Given the current state of the economy, many educators and technology experts believe the widespread K-12 digital revolution is coming — in due time.

“There’s a lot of stalled purchasing and decision making right now,” said Mark Schneiderman, director of federal education policy at the Software & Information Industry Association. “But it’s going to happen.”

August 7, 2009

Gay-Friendly, Internet Approved

The first known online high school for gay and lesbian students in the United States is set to open in January, reports the Pioneer Press .

Officials with the GLBTQ Online High School, based in Maplewood, Minn., are currently sorting through student and faculty applications from all over the country.

GLBTQ Online High School is the brainchild of David Glick, the first online learning coordinator at the Minnesota Department of Education. The school will cater specifically to gay, bisexual, and transgender students (although students of any age and sexuality can enroll), using a GLBTQ-friendly curriculum focused on “abolishing negative messages and highlighting gay, bisexual, and transgender people in history.”

"We may not bring people closer physically—but we will in every other way," Glick said. "We want to make them feel more confident about who they are."

While GLBTQ Online High School hopes to place students in a “safe and welcoming educational community” instead of a potentially intimidating school environment, some fear the school will only further their separation from society.

“The danger of the online high school is that kids will stay isolated and feel uncared for,” said David Johnson, a social-psychology professor at the University of Minnesota. “It would be much better to have these kids in a regular high school.”

August 5, 2009

District Trumpets Failings—In Hopes of Funding

A highly regarded Florida school district said that 70 percent of its teachers are ineffective in a proposal for a $120 million grant from the Gates Foundation, reports the Palm Beach Post.

The Palm Beach County school district is the only urban district in Florida to receive an A-rating from the state five years in a row. Even so, in its proposal to the Gates Foundation, district officials also revealed that half of the students in the system’s highest-rated schools were performing below grade level, and that less than 25 percent of their high school graduates were college-ready.

"It's been a real eye-opening experience to look at data and to look at all the places where there's lot of room for improvement," said Bill Graham, the school board chairman.
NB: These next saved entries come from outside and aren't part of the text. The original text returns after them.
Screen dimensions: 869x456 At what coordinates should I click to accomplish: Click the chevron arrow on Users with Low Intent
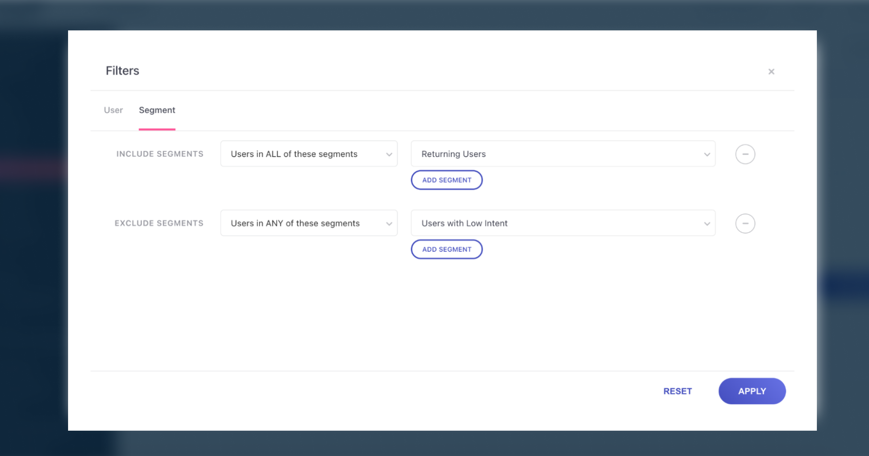coord(707,224)
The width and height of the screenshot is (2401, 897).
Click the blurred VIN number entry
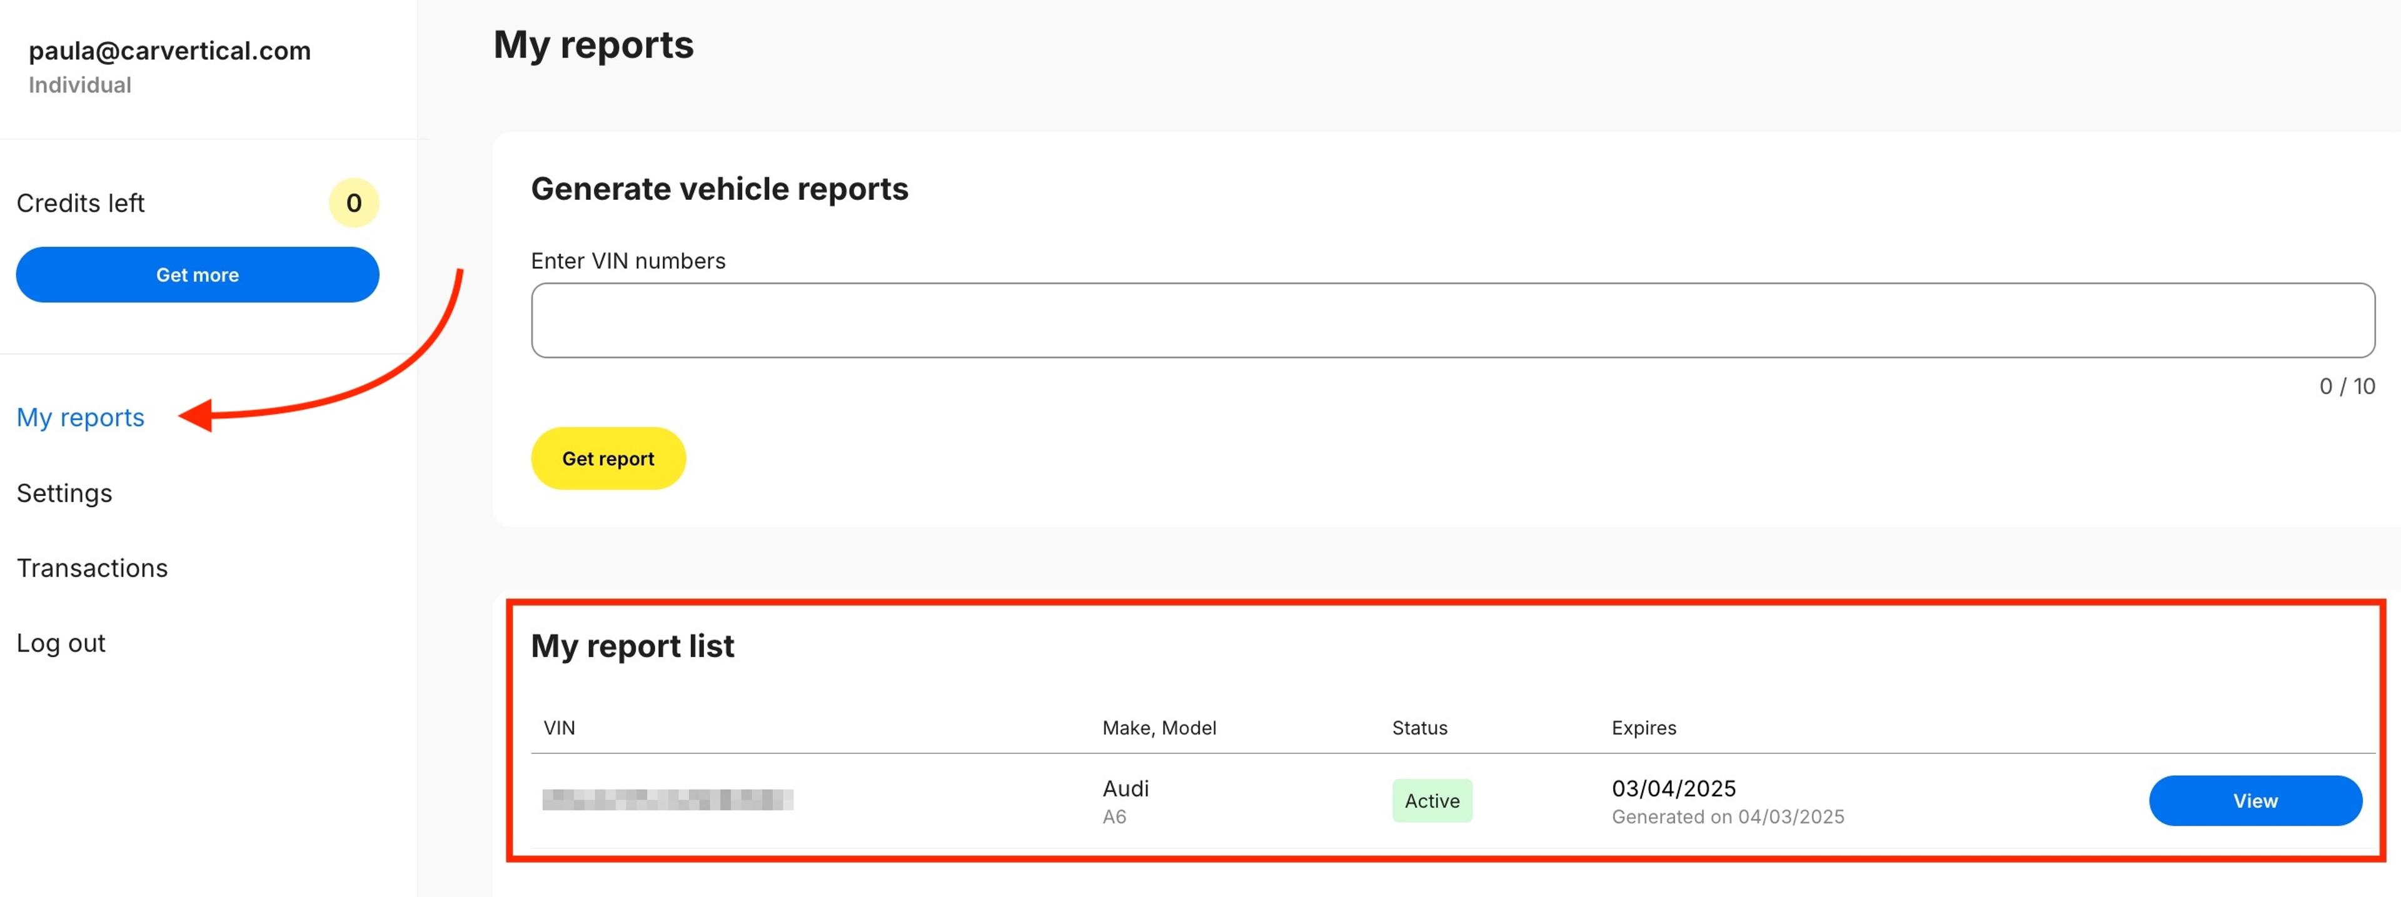coord(667,799)
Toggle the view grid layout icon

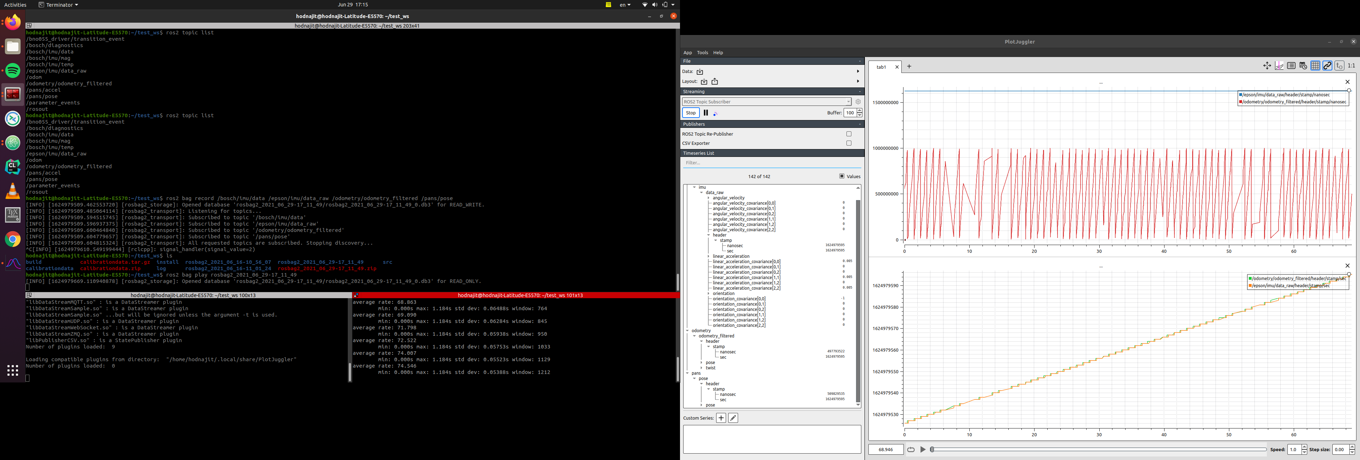[1315, 65]
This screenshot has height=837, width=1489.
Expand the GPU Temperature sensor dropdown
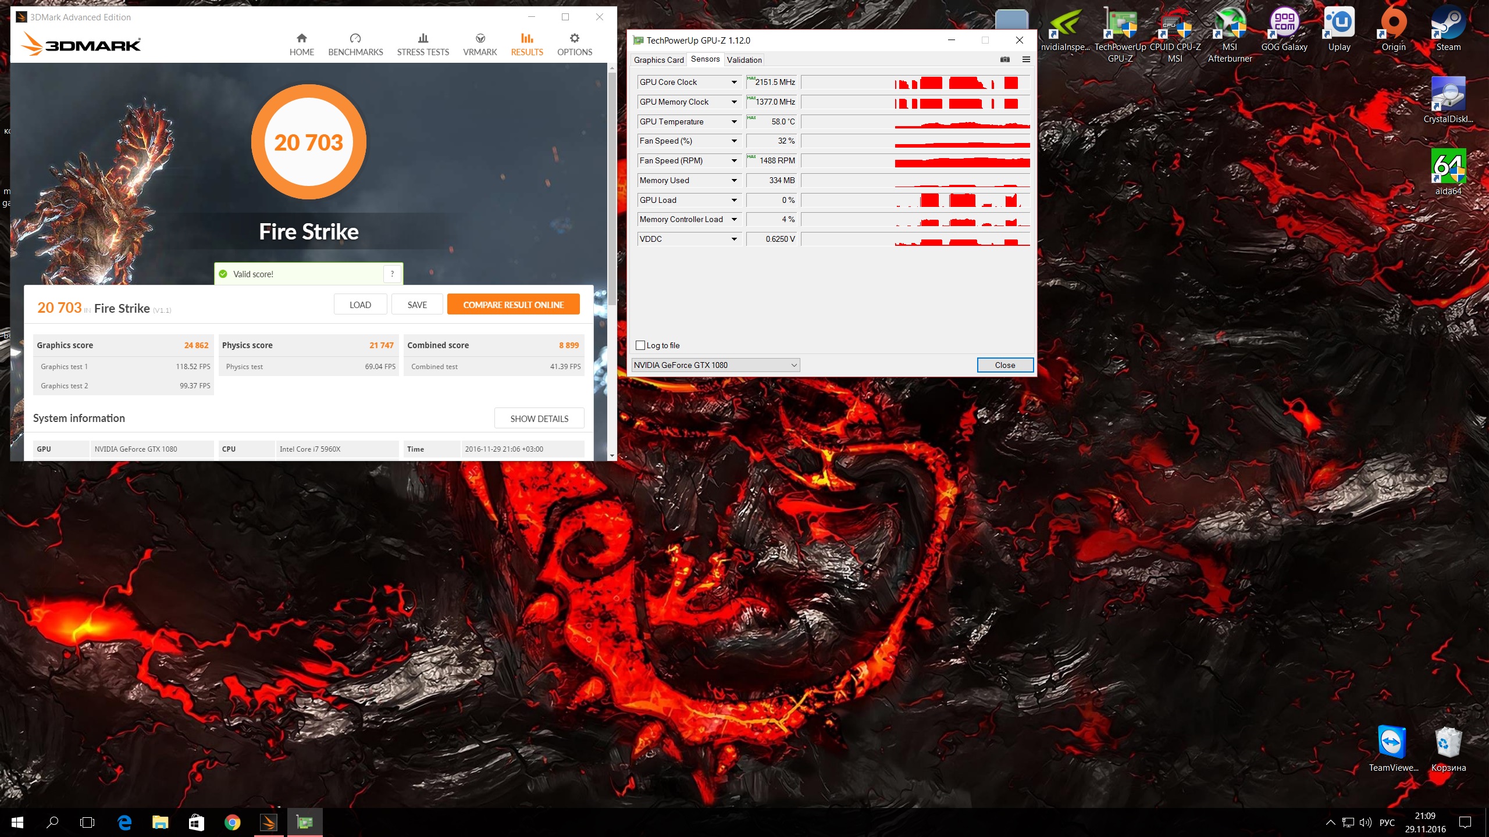[734, 121]
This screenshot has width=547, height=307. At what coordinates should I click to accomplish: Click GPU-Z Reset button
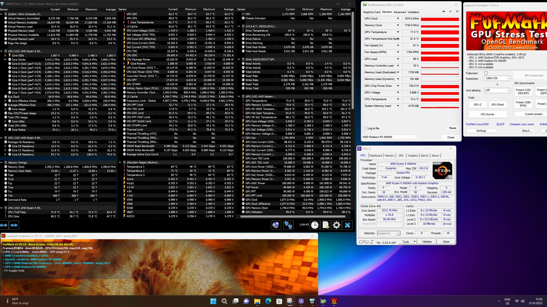(x=452, y=128)
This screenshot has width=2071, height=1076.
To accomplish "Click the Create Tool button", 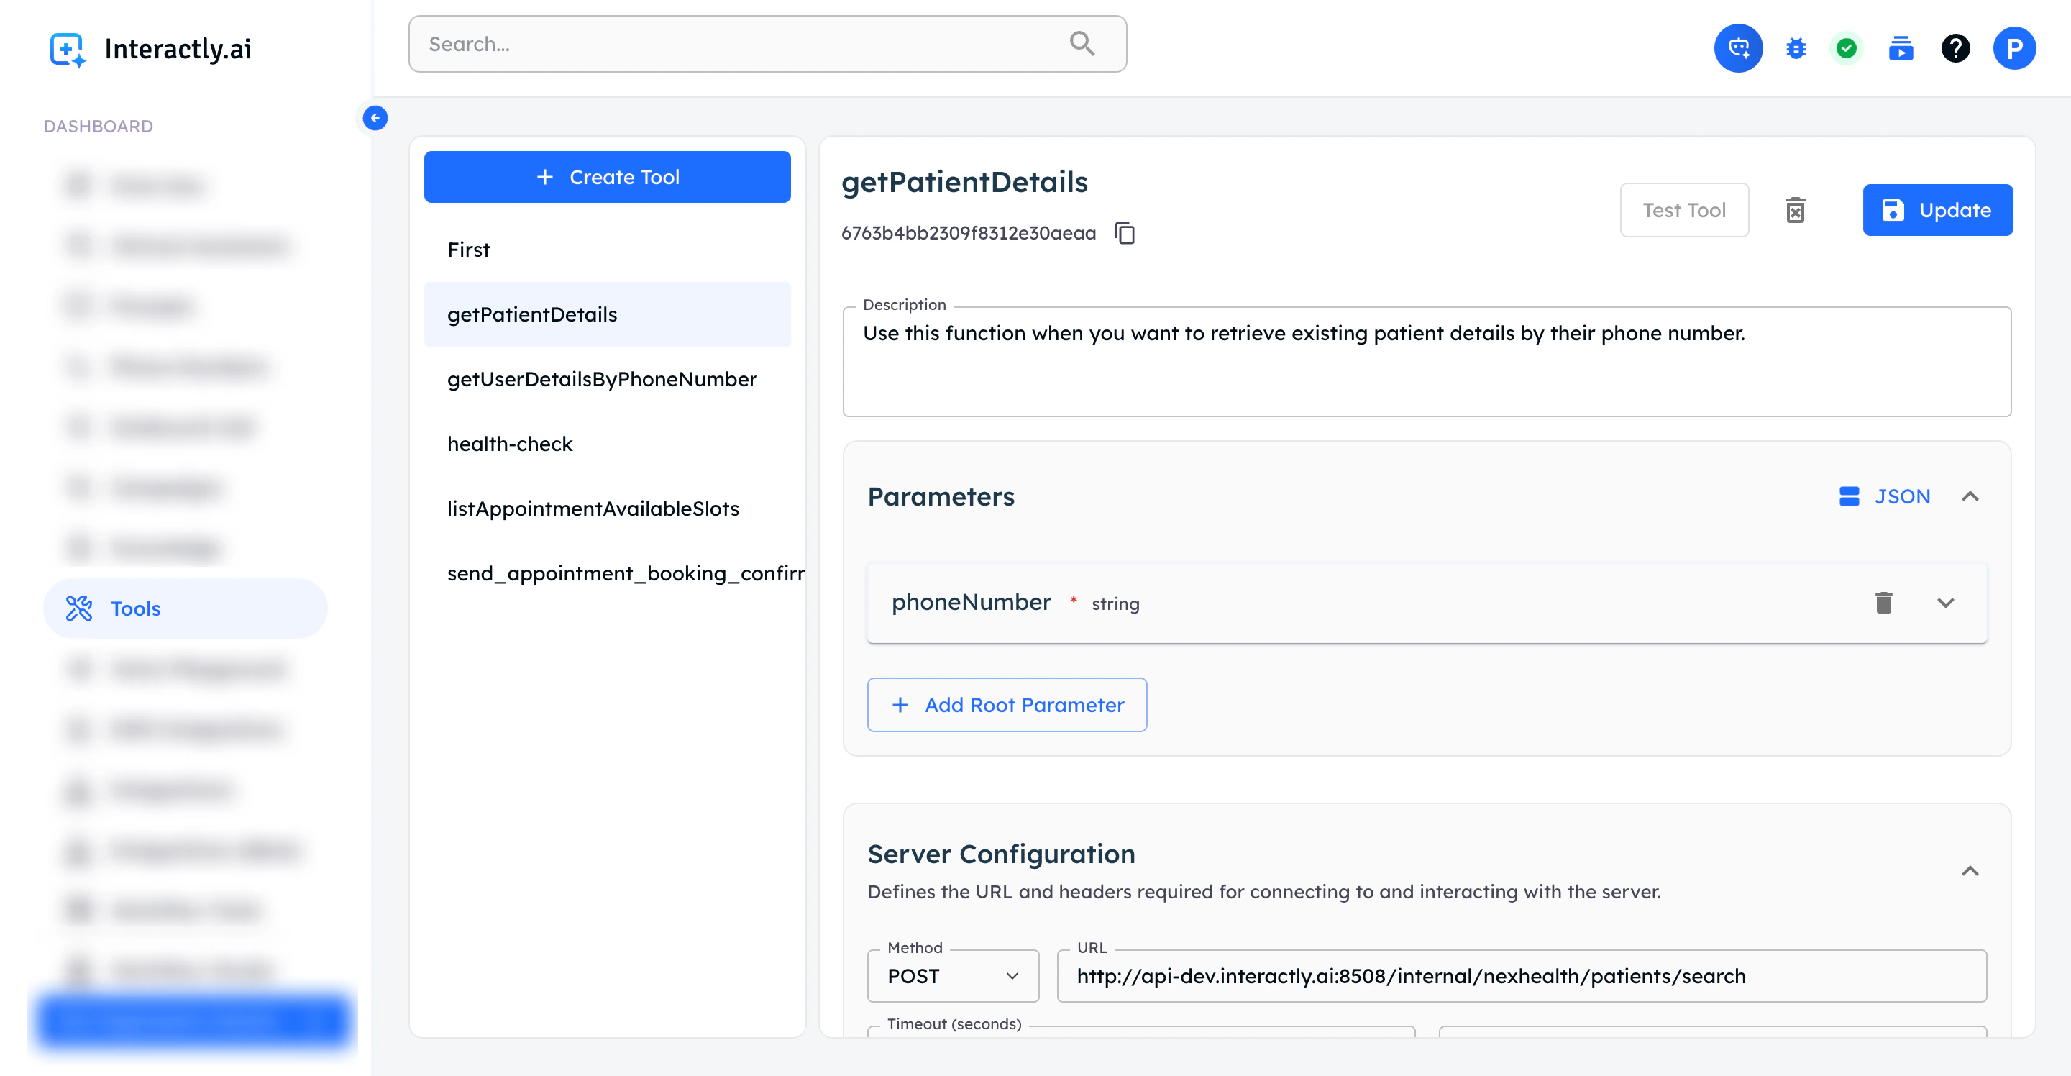I will (x=607, y=177).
Palm Beach County was one of 10 school districts nationwide invited to apply for the Gates grant, which it hopes will help to create an extensive “teacher effectiveness system.” The district has promised to contribute another $210 million of its own money toward the system.

Palm Beach’s proposal outlines plans for changing the way teachers are evaluated, paid, and positioned to meet student needs. Under the plan, teachers would be grouped in four different categories based on performance and responsibilities. Those at the highest level would be able to make as much as administrators, according to the Post.

Sources for all articles are available through links. Teacher Magazine does not take credit or responsibility for reporting in linked stories. Access to some may require registration or fee.